GRAMPLUS is a project funded by ERC Advanced Fellowship 249520, Principal Investigator Mark Steedman
This site is a intended as a collection of research that is being undertaken under GRAMPLUS
From the late '50s until the early '70s, theoretical linguistics, computational linguistics, and psycholinguistics, were united by a common model based on Chomskian transformational generative grammar formalism. This consensus fell apart in the later 70s, because of disagreements about the role of semantics. Formal syntax has abandoned semantics and any interest in formal constraint. Semantically based functional and cognitive theories of grammar are agnostic about formalism.
Current psycholinguistic theories mainly ignore formal linguistic theory, while in computational linguistics, the dominant models are generally low-level finite-state or context-free systems that are known to be incomplete with respect to the full range of of human language. While the latter methods, aided by machine-learning, have made considerable progress in practical applications such as automatic speech recognition, machine translation, and parsing, they place inherent limits on performance that are already yielding near-asymptotic performance in some applications.
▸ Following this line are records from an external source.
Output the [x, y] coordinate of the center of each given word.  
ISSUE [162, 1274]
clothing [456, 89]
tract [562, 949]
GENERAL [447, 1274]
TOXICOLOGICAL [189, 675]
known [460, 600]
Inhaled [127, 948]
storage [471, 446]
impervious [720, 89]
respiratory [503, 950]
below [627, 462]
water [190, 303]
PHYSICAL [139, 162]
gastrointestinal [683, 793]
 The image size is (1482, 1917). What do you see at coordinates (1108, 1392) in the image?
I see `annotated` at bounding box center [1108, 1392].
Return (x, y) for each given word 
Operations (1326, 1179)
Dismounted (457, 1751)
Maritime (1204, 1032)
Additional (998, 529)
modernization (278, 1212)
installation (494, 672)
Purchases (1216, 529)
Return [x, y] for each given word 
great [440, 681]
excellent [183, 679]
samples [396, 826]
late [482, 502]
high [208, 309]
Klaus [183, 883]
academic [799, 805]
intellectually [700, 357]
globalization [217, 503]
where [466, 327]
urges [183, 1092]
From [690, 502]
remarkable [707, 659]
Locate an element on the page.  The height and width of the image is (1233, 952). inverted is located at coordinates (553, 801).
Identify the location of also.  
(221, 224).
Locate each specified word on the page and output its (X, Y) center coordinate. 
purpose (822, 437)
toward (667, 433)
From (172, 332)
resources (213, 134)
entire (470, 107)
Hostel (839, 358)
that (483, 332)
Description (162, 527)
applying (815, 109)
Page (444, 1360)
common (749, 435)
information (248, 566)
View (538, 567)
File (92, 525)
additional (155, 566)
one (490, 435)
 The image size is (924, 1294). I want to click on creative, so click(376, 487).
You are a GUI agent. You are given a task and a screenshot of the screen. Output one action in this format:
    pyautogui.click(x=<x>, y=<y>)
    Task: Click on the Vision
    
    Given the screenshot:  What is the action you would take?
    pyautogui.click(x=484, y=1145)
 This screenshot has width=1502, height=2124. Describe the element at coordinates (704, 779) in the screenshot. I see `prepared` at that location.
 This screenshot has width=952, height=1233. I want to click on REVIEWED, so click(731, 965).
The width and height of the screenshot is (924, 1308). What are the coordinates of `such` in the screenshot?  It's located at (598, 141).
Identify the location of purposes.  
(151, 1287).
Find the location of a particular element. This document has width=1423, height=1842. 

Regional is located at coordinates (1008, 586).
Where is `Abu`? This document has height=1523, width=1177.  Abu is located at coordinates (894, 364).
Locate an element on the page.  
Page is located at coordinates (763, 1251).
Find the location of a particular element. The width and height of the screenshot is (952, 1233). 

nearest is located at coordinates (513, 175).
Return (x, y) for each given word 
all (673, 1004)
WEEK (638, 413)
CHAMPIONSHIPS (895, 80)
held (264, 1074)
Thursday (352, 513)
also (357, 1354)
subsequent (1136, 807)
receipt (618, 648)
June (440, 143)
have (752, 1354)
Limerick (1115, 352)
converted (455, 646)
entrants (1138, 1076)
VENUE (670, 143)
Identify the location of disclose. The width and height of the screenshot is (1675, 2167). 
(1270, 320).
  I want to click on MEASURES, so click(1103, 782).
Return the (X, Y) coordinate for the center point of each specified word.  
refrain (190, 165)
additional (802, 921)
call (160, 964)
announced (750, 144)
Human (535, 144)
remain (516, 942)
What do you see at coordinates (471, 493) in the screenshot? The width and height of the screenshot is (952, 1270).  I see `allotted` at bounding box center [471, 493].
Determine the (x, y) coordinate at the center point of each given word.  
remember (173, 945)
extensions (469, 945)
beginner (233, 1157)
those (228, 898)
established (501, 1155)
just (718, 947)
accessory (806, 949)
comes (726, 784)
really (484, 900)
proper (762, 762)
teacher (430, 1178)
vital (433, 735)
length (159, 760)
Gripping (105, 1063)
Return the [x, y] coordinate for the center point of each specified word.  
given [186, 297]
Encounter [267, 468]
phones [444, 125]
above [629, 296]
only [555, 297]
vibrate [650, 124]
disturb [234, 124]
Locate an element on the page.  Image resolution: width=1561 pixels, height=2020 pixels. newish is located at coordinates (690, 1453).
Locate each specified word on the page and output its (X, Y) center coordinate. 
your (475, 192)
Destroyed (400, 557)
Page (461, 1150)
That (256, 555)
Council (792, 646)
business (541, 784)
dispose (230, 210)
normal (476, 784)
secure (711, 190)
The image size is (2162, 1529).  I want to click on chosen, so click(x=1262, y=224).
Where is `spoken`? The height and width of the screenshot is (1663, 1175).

The aim of the proposal is to restore grammatical theory to its necessary place in the theory of human language behaviour, by providing a more restricted theory of constructions than others on offer. This formalism is both efficiently parsable, and expressive enough to support semantic interpretation.
The project seeks both to establish the explanatory adequacy of the theory in linguistic terms, and to generalize existing treebank-based computational models derived by supervised learning methods. It uses unsupervised and semi-supervised methods based on unlabeled data.
A crucial component will be a fully articulated Natural Semantics closely related to the surface grammar, supporting entailment directly.